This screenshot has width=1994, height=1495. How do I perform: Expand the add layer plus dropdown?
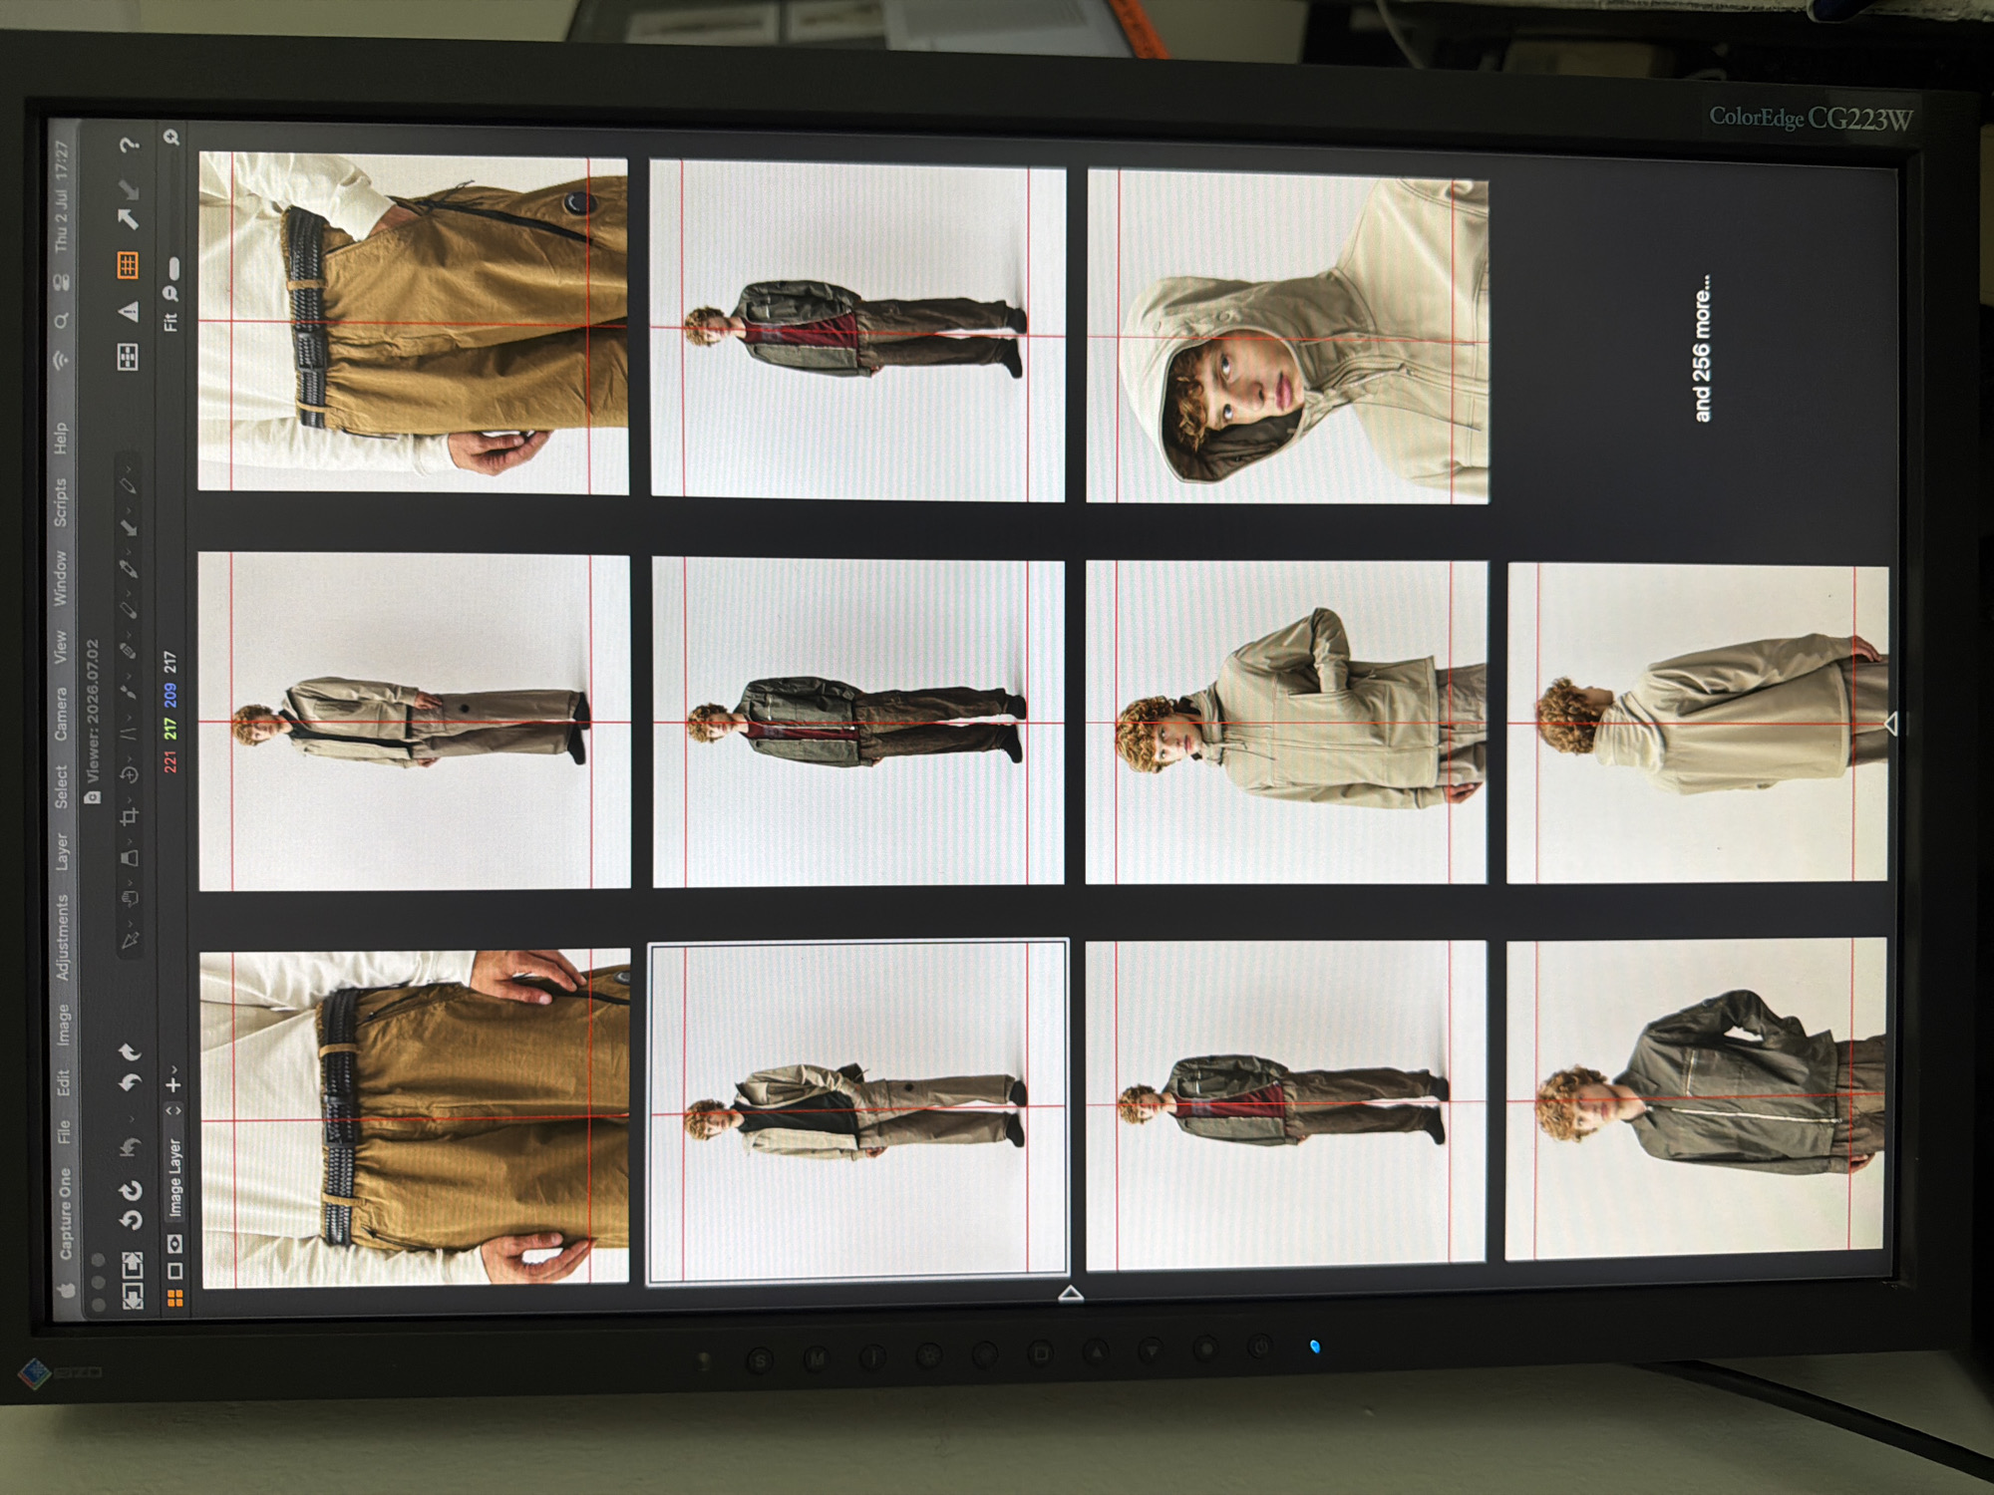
--
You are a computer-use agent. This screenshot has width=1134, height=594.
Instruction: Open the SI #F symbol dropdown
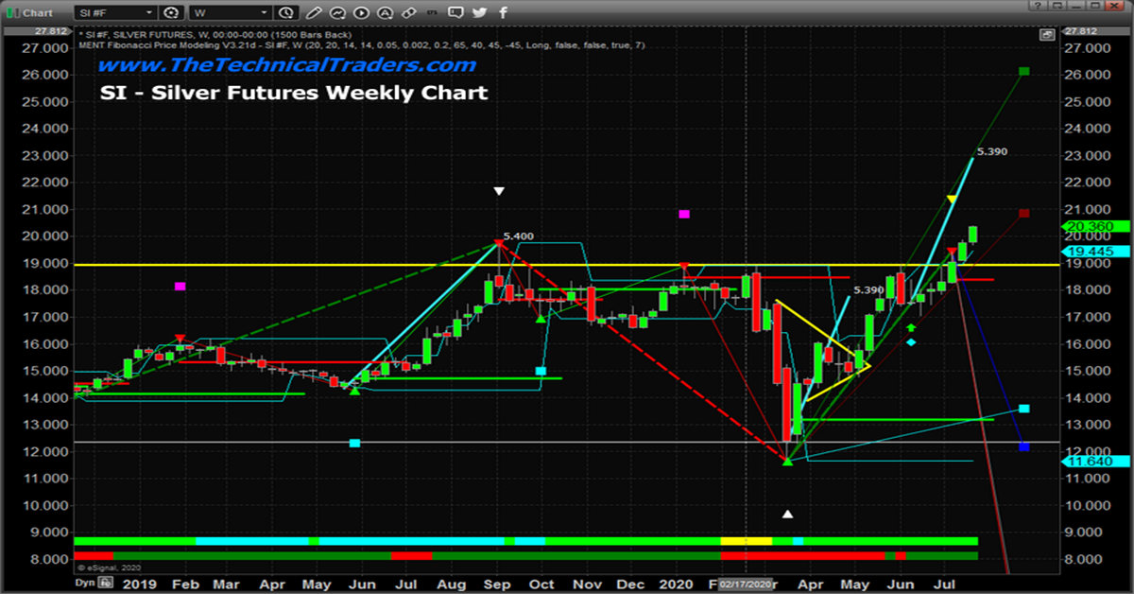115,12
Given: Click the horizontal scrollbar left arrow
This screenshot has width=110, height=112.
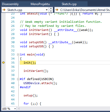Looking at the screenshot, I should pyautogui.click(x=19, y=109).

The task:
Pick out every line of the listing above that contains the word "This", treating uppercase and lowercase as different.

Task response:
This screenshot has width=1994, height=1495. How do I perform: Expand the add layer plus dropdown?
You are a computer-use agent. This screenshot has width=1134, height=594.
This screenshot has width=110, height=112.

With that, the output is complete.